Ma perché i nati tra gli anni ’50 e gli anni ’60 si sono meritati questa etichetta un po’ canzonatoria?
Erano davvero così grigi e seriosi i giovani di allora?
Leggendo questo divertente racconto si scopre proprio il contrario. Non solo: scorrendo le sue pagine si scoperchia un mondo luminoso ma complesso, dove il piacere più autentico dell’amicizia tra ragazzi non è scevro di una punta di melanconia, nel quale i dolori più profondi e le delusioni che si sperimentano nei nostri anni più verdi non vengono sottaciuti, ma raccontati con levità e ironia, e le ferite non vengono nascoste dal tenore leggero della narrazione, ma trattate con il rispetto che meritano: insomma qualcosa di più di un Giornalino di Gian Burrasca del secolo successivo. Il tutto raccontato in una Trieste a sua volta dell’età di mezzo: nella quale gli echi della fine della guerra non si sono ancora spenti, già lontana dai fasti mitteleuropei ma non ancora pronta all’ingresso nel mondo nuovo.

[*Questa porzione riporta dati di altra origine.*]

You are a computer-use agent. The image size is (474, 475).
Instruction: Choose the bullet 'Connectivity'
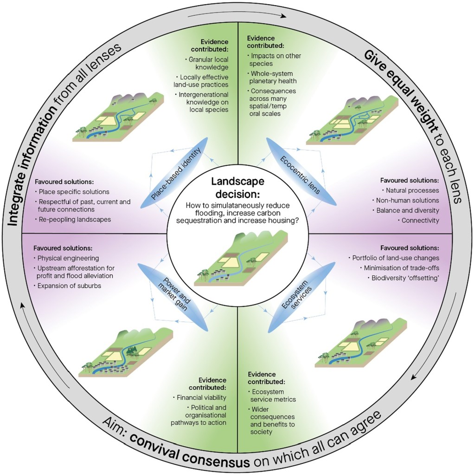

Un libro che dovrebbe essere letto da quei genitori esasperati e preoccupati per il futuro dei propri figli. L’esperienza dell’autore, infatti, insegna che, talvolta, i brutti anatroccoli si trasformano in cigni.

Nato nel 1961 a Forlì, dopo una vita inizialmente burrascosa e una difficile carriera scolastica, nel 1986 inizia a lavorare presso una Agenzia di assicurazioni che gli servirà da trampolino per una brillante carriera lavorativa. Dopo aver fatto l’esame a Roma per Agente, a cavallo tra il 1988 ed il 1989, apre “Fidea”, una Società di consulenza Assicurativa. Alcuni mesi dopo viene chiamato dalla Lloyd Adriatico che, nonostante la giovane età, gli affida un’Agenzia Generale a Trieste. Dopo essere stato fidanzato per quasi dieci anni con Elena, si sposa ed avrà, nel 1992 Emanuele e nel 1997 Nicolò. In pochi anni apre insieme all’Agenzia anche una Società immobiliare e una Società di consulenza finanziaria ed assicurativa. Nel 2009 diventa segretario Nazionale del Gruppo Agenti L.A..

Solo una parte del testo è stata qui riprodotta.